Microsoft Fabric Integration Architecture

This article describes the integration points between Microsoft Fabric and other services such as on-premises data sources, Power Apps, Azure DevOps and Azure services and data sources.

Get a pptx diagram here.

Integration points

1. Users, developers, and admins are authenticated through Microsoft Entra. At the time of authentication, an Entra Conditional Access Policies are applied. These policies include Multi-Factor Authentication (MFA) policies, device locations, IP range, and other signals.

2. On-premises networks hosting desktop tools such as Power BI desktop, SSMS, and VS Code will require outbound port whitelisting to respective Fabric endpoints. These can be found here and here. Access to on-premises data sources is done using the On-Premises Data Gateway (OPDG). The OPDG is a Microsoft 1st party tool that facilitates communication with private on-premises data sources through outbound only communication. The OPDG is an executable that is installed on Windows server or VM. OPDG requires outbound whitelisting of certain ports.

3. Microsoft Purview can connect to Fabric using Azure Runtime, Self-hosted Integration Runtime or Managed VNet Integration Runtime. The choice depends on whether public access is allowed or denied in Fabric. More information on the scenarios can be found here. Communications between Microsoft Purview and the Microsoft Fabric tenant happens over the Microsoft Network backbone.

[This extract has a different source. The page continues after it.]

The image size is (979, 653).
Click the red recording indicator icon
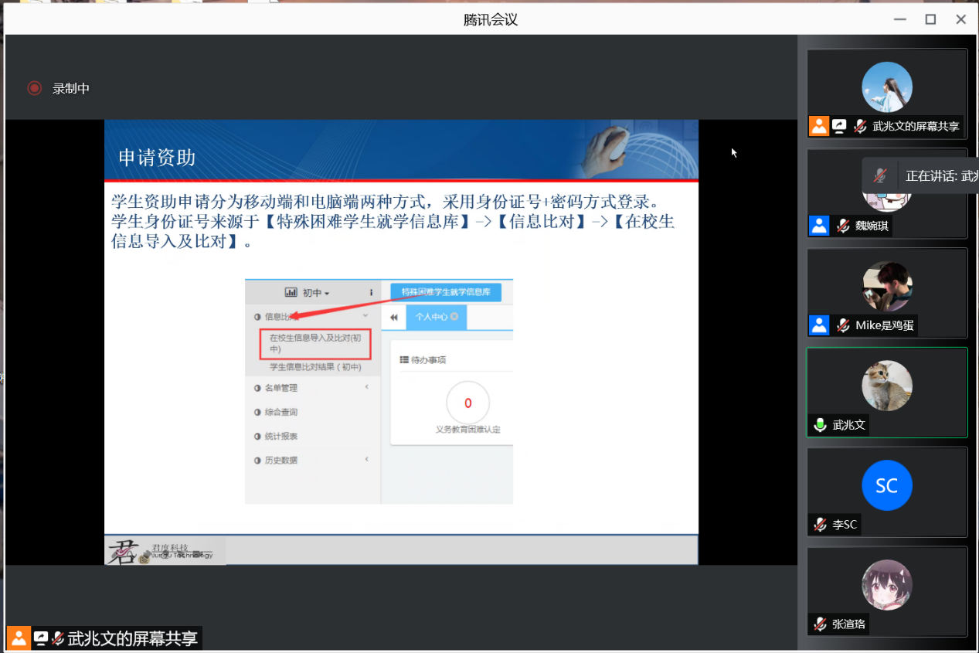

4. Power Platform Dataverse: privately communicates to Microsoft Fabric through the link to Microsoft Fabric feature in Dataverse. This establishes OneLake shortcuts to tables in Dataverse. The Link to Fabric features establishes a managed private channel between OneLake and Dataverse.

5. Azure DevOps uses agent pools to communicate over Https (443) through the Microsoft Network Backbone to Fabric REST APIs.

6. Fabric Capacities are billing resources in Azure. There is no network traffic in this link. This capacity is used for billing purposes only.

7. Azure services and data sources that support managed private endpoints to Fabric can be connected to Fabric using managed private endpoints. These private endpoints establish a secure and private communication channel from Fabric to the Azure resources. This communication is outbound from Fabric to Azure. Here are the supported sources.

8. Azure services and data sources that do not support managed private endpoints can still communicate private with Fabric through the managed VNET Data Gateway.

There are a lot of details within each of these integration points. In future articles I will provide deeper dives into each of the integration points.